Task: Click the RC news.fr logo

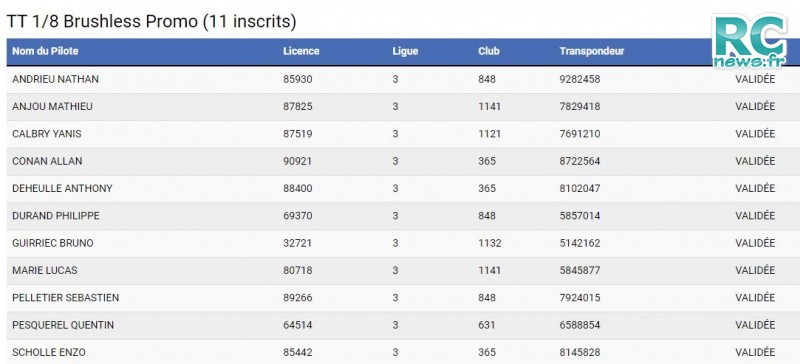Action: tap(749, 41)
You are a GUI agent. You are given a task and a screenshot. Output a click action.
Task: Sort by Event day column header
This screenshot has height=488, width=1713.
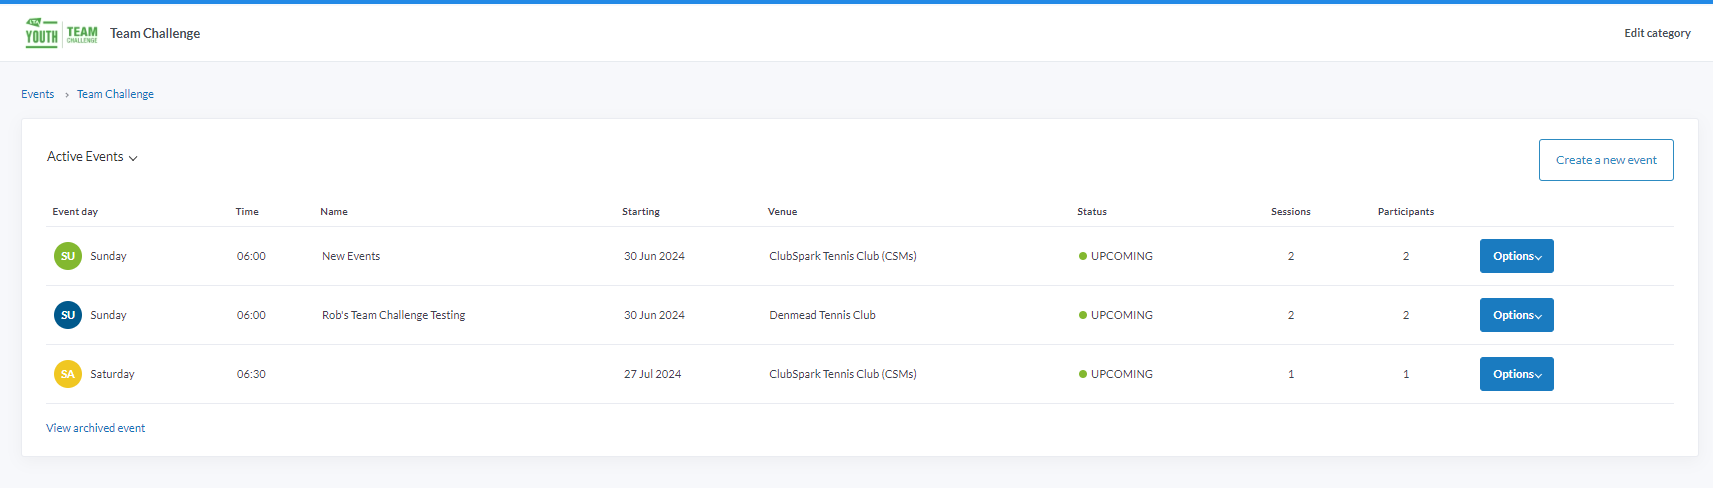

* * *

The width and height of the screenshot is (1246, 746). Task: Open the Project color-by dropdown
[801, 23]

Requirement:
Although pictures appear among the records above, none are to be output; print exactly the lines from the line containing "Task: Click the RC news.fr logo" through the line containing "This screenshot has height=488, width=1713.".

Exercise response:
Task: Click the RC news.fr logo

Action: tap(749, 41)
You are a GUI agent. You are given a task and a screenshot. Output a click action.
Task: Sort by Event day column header
This screenshot has height=488, width=1713.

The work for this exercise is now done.